» QUOTED PASSAGE

● ● ● ●

The Future of Peace tells many stories, and it tells Scott A. Hunt‟s personal encounters, acts of courage, and conversations with dissident Aung San Suu Kyi in Burma, with spiritual leader Dalai Lama in India, with peace leaders Dr. Hanan Ashrwi, Uri Avnery and Shulamit Aloni in Iasrael and Palestine, with monk and leader of religious freedom Thich Quang Do in Vietnam, with Central America‟s peacemaker Oscar Arias in Costa Rica, with the “Gandhi of Cambodia” Maha Ghosananda, and with three peacemakers in Northern Ireland, John Hume, Betty Williams, and Máiread Corrigan Maguire. Each of these encounters is an adventure story of the author‟s journey into perilous situations facing his heroes and that face him as a foreigner. Each encounter also tells the story of the country he ventures into and the origin and history of the conflict involved. The book is vivid, immediate, and accessible, and demonstrates astute intellectual insights, keen observations, and a yearning for understanding and spiritual transcendence. It tells stories of faith and transformation, of the possibility of removing hatred and violence, and of the possibility of peace in the human heart and in the world.
King, M. (2007). A quiet revolution: The first Palestinian Intifada and nonviolent resistance. New York: Nation Books.

● ● ● ●

» INFORMATION SHOWN
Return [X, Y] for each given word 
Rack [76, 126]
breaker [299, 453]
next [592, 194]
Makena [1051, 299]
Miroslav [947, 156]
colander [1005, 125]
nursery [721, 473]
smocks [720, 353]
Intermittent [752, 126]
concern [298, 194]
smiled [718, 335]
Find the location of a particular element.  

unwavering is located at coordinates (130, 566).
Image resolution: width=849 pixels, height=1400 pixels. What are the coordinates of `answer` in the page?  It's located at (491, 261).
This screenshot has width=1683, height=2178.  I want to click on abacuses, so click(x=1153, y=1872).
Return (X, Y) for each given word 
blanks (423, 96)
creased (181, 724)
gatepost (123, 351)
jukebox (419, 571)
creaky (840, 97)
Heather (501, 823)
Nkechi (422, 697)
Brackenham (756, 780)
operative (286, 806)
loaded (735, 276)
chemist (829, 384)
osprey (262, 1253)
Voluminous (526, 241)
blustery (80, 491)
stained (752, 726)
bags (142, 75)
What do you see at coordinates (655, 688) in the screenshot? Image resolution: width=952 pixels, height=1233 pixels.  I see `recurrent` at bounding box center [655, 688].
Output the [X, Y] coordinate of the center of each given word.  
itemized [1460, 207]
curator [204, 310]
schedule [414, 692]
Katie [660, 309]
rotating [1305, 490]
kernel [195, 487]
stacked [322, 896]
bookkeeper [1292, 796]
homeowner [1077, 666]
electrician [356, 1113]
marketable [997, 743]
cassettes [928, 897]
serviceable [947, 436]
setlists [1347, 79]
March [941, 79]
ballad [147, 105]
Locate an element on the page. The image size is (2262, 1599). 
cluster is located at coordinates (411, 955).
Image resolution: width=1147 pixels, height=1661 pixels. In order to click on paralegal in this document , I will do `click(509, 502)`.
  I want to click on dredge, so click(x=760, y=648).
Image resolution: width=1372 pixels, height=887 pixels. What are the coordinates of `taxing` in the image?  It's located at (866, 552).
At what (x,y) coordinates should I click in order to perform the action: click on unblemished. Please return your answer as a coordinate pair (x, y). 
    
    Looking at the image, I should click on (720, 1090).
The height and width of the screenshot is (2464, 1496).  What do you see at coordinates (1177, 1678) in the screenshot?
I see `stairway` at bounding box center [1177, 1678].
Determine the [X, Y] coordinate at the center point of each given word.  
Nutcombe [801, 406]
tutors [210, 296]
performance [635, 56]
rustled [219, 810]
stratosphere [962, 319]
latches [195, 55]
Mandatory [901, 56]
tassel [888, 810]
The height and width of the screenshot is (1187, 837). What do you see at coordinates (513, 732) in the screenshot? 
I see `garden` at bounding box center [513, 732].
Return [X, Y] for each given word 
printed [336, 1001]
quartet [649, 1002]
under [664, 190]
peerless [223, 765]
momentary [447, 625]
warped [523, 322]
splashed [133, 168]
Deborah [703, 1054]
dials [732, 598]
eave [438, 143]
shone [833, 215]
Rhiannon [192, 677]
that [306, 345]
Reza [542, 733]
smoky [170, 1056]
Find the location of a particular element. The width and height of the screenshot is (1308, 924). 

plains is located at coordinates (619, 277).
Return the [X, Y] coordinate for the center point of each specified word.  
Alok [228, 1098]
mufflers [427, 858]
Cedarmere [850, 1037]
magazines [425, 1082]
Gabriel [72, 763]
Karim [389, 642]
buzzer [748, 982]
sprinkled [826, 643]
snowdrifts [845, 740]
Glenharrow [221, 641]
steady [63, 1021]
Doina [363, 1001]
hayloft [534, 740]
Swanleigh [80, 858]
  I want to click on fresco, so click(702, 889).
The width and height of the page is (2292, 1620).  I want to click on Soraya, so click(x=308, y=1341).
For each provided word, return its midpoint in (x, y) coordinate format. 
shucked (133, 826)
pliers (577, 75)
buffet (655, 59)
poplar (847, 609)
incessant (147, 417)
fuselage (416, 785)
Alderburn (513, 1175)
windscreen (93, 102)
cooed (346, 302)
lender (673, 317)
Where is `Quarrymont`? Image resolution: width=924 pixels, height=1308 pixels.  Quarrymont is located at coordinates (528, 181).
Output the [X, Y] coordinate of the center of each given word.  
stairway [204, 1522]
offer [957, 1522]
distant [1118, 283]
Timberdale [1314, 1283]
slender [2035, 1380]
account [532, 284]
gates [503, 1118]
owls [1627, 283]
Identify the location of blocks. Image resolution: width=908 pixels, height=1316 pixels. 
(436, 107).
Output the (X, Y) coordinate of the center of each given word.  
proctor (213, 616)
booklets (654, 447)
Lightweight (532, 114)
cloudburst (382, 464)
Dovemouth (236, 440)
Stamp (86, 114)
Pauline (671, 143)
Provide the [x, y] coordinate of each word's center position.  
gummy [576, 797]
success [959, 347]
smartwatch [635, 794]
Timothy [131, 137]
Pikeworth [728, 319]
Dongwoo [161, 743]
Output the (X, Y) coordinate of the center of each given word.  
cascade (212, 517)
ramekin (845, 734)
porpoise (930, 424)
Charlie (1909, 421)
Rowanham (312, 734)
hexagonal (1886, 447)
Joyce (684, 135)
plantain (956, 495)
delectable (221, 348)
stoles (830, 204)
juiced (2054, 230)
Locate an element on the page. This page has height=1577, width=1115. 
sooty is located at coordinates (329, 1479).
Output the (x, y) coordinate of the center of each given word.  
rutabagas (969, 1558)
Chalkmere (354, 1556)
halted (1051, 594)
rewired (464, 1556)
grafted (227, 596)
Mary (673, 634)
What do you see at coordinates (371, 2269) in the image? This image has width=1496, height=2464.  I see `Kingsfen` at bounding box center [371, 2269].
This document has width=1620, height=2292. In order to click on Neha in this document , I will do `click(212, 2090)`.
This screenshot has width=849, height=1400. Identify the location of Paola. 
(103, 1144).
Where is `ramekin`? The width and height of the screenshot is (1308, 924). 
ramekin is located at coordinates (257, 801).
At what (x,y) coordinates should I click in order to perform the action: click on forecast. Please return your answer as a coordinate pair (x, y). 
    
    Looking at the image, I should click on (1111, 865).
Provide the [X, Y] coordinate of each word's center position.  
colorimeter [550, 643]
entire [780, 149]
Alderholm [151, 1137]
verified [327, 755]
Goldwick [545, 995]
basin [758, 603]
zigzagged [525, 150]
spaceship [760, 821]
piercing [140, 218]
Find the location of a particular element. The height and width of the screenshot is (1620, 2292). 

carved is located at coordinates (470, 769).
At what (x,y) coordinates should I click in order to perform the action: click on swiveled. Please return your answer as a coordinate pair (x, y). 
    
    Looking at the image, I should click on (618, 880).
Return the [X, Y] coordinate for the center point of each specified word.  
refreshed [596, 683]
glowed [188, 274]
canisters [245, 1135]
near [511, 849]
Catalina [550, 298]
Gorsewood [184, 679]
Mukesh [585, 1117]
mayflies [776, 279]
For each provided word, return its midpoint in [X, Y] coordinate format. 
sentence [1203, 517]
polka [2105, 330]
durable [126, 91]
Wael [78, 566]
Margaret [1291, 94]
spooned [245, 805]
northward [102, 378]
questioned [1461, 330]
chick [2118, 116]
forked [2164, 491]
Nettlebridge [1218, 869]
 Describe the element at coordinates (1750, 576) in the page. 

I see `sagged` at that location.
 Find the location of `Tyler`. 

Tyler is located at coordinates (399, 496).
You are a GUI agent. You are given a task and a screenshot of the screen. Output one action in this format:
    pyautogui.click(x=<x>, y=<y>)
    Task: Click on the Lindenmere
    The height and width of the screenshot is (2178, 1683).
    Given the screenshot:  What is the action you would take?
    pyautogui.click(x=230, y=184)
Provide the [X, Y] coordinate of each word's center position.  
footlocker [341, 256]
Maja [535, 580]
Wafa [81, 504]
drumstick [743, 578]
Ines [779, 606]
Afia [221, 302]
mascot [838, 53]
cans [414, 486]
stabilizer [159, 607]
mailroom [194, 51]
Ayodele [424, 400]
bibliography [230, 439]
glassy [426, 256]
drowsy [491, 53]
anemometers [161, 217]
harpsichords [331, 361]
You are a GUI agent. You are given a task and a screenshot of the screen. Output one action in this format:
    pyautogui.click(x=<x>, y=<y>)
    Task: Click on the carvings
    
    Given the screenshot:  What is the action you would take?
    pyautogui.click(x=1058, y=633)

● ● ● ●

» SET PROBLEM 1
Who does the book review on peacemakers call the "Gandhi of Cambodia"?
» SET PROBLEM 2
How would you extend the book review on peacemakers, starting after its final line?

» REPLY 1
Maha Ghosananda.

» REPLY 2
"The Palestinians in the first intifada had shown sophistication in appreciating that the best way to equalize the power relationship with Israel was through small institutions, employing the theories of nonviolent struggle with their potential for improving the odds for negotiation and reconciliation, and by open use of information to explain their new thinking."
A Quiet Revolution is a detailed and historical account of Palestinians and the first Intifada, or “shaking off,” of Israeli occupation. Although the Intifada was sparked by the death of four Palestinians at an Israeli checkpoint, its roots run deep into the history of the evolution of Palestinian struggle. King describes the first Intifada as marked by largely nonviolent and organized resistance on a mass scale, which was made possible through the prolonged efforts of intellectuals, women, students, prisoners, and work committees. King also provides a historical background including precedents of Palestinian nonviolent sanctions during the 1920s and 30s, which were seen as ineffective at the time and became eclipsed by the use of violence to affect British and Zionist policies in the region. As is the case with much of accepted history, demarcated by periods of violent conflict ending with victors and losers, the Intifada has been widely misrepresented by popular accounts. The strength of the nonviolent struggle of the first Intifada, which manifested in tactics such as hunger strikes, tax resistance, and general strikes, could eventually not be sustained because its leaders were imprisoned, deported, and killed, and nonviolent actions were not well understood by many others as an organizational strategy. Although this was the case, the Intifada's effects were fairly far reaching. It spawned alternative means for Palestinians and Israelis striving for peace through civil organization and compromise rather than military mobilization.
King, M. L. (1968). Why we can't wait. New York: New American Library.
"Nonviolence is a powerful and just weapon. It is a weapon unique in history which cuts without wounding and ennobles the man who wields it. It is a sword that heals."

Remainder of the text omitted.